→ **AIM OF THE TASK**:
Beginning with the line that includes "Click the 'Shock Length' label" and ending with the last line of the entries below, set down each line exactly; include no pictures.

Dataset entries
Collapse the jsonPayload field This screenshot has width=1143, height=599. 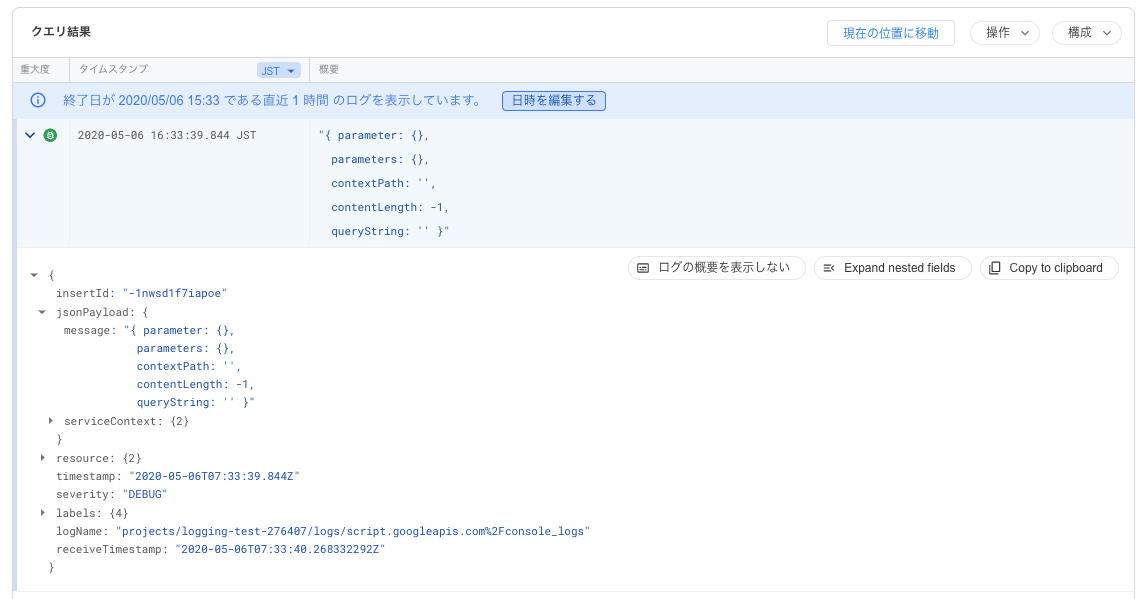(x=41, y=311)
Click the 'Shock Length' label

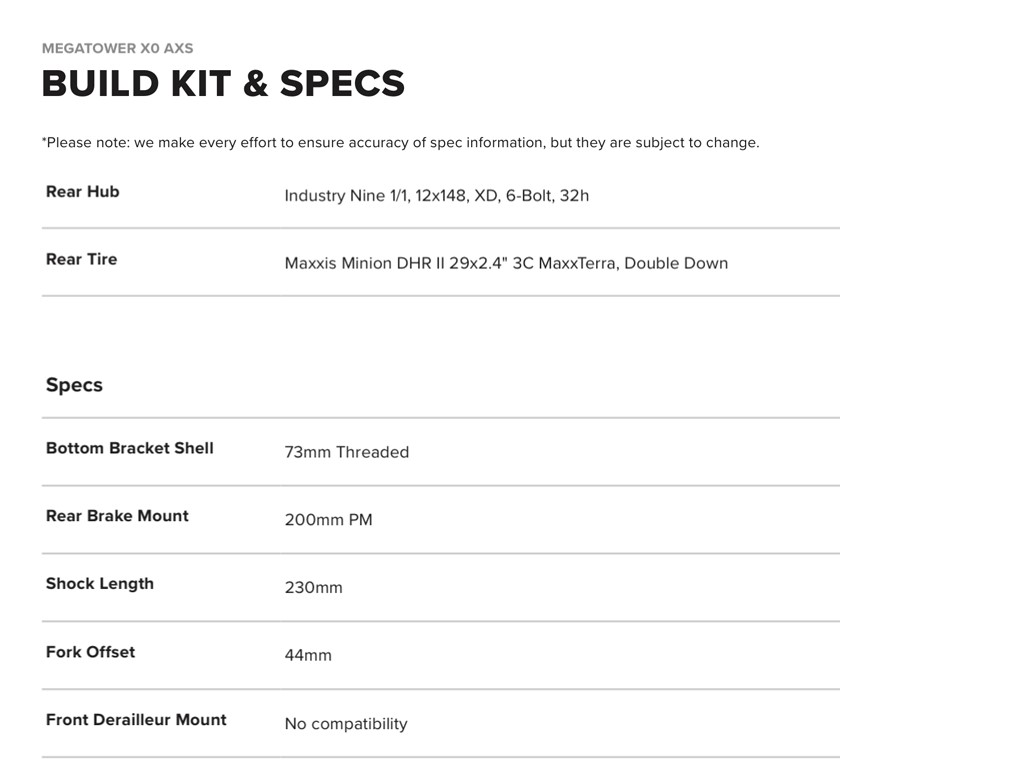99,584
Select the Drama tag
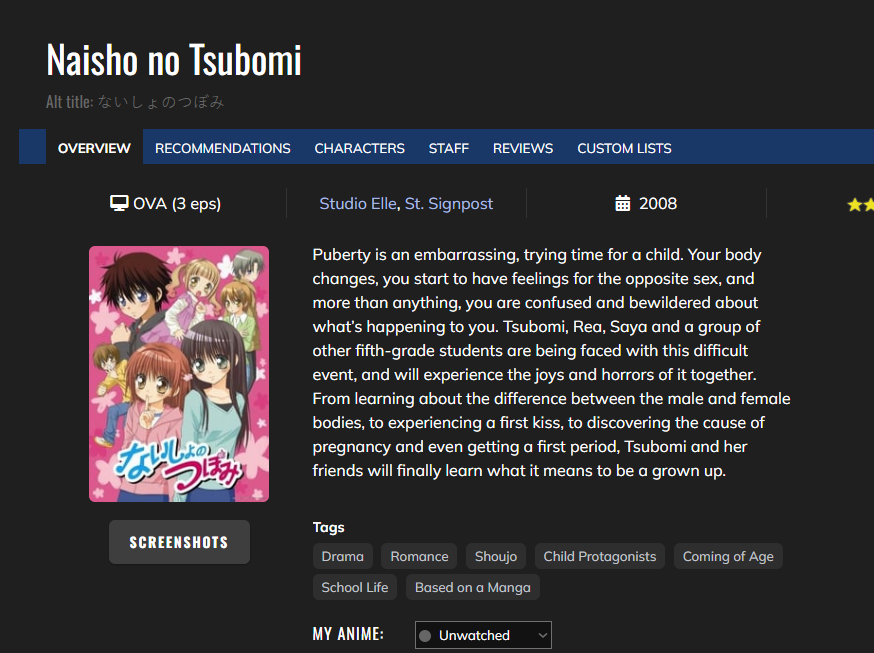 pyautogui.click(x=343, y=557)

→ **ANSWER FOR THIS EXERCISE**:
Click the 'Shock Length' label

99,584
Select the Drama tag
 pyautogui.click(x=343, y=557)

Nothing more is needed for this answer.